::: Text :::

Politics: the only way is down
By Pete North - September 27, 2021

My expectations of British party politics could not sink any lower. Party conferences serve only as a reminder as to why I have zero confidence in the Westminster system to bring our political life back from the dead. I scarcely have a dog in the fight. We are a one party state and it’s going to stay that way for the duration. But just when I stop caring who wins the next election Labour pops up to remind us that things could be worse. The leader of Her Majesty’s opposition today could not bring himself to say that only women have a cervix.
Labour has had an intellectual and moral collapse from which it is not coming back. I am concerned about rising taxes, energy prices, mass immigration, care for the elderly, decent wages, job security and national security. I am not remotely interested Palestine, trans issues or green revolutions. But that’s where Labour’s core interests are. Not even the relentless incompetence of the Tories can ever make Labour electable in its own right. It has opted out of serious politics.
That, in effect makes us a one party state where any opposition to the current shambles will have to come from within the Conservative party. On current trajectory Johnson could very easily lose all of his working majority. The headlines are bad for him this week and they’re only going to get worse next year when we start to see the real impact of our hasty and inept withdrawal from the EU. You can only hide so much under the Covid rug and it’s abundantly clear that the post-Covid Tory party is not the Tory party its borrowed Brexit voters voted for.
There is, though, a worrying thought. Whether the Tories rid themselves of Johnson or not doesn’t really matter. Johnson was elected for want of a presentable alternative and that question remains unanswered. Both parties are in a similar state of intellectual and moral collapse and there’s been a complete collapse of trust in government. It’s unlikely the Tories can retrieve it. With no faith in the ruling party and no appetite for the opposition, we’ll have a demoralised nation that gives up on politics as a means to resolve problems. We’ll see widespread disaffection, disengagement, cynicism and withdrawal. It’s hard to say what the practical effects of that are, but when added to the collapse of basic governance we are looking at a more corrosive political landscape than anyone has seen for decades.
At the heart of this is the basic reality that the Wesminster system is fatally obsolete. The political parties as they now stand are not the property of the people. They are Westminster based tribes whose values do not extend beyond the Westminster postcode and small pockets of the internet. They don’t represent anyone but themselves, nor can they. They are narrow sects inside a decaying system. Our politics will continue to drift away from majoritarian norms for as long as it is centralised in Westminster and our main viewing prism is London based media.
The longer this zombie system drags on the less it will enjoy public confidence. It stands without authenticity and legitimacy. As it drifts dangerously further into its own pocket of unreality it becomes every more debased and corrupt, and as it disintegrates so will civil society. Moreover, it cannot be reformed precisely because the main beneficiaries of this systemic dysfunction are the Westminster tribes themselves and they have a vested interest in preventing reform. The most they will offer is proportional representation when we need a much broader rethink of how and where we do politics. We need direct democracy and distributed decision making, but that requires of Westminster that it gives its own powers over to the people – which it will not do willingly.
If there is to be a fundamental change then it will have to come from the outside. Capturing the parties doesn’t really work being that they tend to fragment internally and then run out of steam. But then it’s hard to see where any such external force will come from. Brits are no longer in the habit of doing their own politics. We delegate. We wait for something or someone else to come along and do it for us. If that something doesn’t come along, we’ll simply grumble and complain and watch the UK become a Greek style corrupt basketcase where even basic refuse collection is beyond the abilities of “local” government.

::: Record extracts :::

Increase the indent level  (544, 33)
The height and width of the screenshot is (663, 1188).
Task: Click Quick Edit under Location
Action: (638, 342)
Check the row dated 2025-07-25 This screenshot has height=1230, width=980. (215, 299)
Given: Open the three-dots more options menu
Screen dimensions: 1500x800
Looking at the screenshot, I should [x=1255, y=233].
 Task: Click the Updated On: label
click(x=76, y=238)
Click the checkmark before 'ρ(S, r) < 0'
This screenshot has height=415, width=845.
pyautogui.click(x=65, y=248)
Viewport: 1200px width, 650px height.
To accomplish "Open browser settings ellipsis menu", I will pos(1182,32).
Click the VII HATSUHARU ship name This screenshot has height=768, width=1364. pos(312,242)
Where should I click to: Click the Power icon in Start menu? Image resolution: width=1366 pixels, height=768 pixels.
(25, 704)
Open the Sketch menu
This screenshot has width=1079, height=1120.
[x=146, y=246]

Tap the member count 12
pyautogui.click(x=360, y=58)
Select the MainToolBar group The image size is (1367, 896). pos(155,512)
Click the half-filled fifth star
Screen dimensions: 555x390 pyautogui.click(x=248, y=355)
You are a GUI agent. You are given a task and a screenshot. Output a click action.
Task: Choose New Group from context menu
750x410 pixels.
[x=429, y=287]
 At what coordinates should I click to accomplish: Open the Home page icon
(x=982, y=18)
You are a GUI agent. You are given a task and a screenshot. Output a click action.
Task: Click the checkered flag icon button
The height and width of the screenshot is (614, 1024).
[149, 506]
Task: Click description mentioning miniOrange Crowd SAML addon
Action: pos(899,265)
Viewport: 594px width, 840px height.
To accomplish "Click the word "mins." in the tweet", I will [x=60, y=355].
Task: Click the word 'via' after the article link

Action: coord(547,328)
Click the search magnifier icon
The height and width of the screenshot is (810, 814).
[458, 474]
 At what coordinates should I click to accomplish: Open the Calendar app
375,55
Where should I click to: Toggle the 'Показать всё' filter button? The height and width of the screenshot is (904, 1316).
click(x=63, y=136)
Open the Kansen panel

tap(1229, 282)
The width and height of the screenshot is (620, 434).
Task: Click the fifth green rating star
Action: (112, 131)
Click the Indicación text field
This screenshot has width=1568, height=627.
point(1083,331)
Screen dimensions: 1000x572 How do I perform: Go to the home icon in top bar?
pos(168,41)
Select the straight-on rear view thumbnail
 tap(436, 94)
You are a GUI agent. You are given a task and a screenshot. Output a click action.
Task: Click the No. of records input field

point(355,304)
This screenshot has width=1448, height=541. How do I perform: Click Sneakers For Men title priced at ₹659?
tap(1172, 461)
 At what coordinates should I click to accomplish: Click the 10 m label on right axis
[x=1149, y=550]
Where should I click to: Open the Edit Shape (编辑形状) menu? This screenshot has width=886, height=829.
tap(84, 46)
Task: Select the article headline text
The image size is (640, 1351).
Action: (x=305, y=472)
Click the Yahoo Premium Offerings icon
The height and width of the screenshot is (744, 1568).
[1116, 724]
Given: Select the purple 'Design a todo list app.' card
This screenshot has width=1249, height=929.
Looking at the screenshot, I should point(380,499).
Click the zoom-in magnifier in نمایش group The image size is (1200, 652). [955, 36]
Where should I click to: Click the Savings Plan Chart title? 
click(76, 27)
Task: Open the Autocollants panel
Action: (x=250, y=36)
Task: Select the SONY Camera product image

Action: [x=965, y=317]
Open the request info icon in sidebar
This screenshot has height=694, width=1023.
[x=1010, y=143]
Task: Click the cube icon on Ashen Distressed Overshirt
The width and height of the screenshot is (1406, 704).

:::

Brief 1 — In the politics article, what could the leader of Her Majesty's opposition not bring himself to say?
Brief 2 — Print everything in the politics article from "At the heart" down to "London based media.".

Task response 1 — He could not bring himself to say that only women have a cervix.

Task response 2 —
At the heart of this is the basic reality that the Wesminster system is fatally obsolete. The political parties as they now stand are not the property of the people. They are Westminster based tribes whose values do not extend beyond the Westminster postcode and small pockets of the internet. They don’t represent anyone but themselves, nor can they. They are narrow sects inside a decaying system. Our politics will continue to drift away from majoritarian norms for as long as it is centralised in Westminster and our main viewing prism is London based media.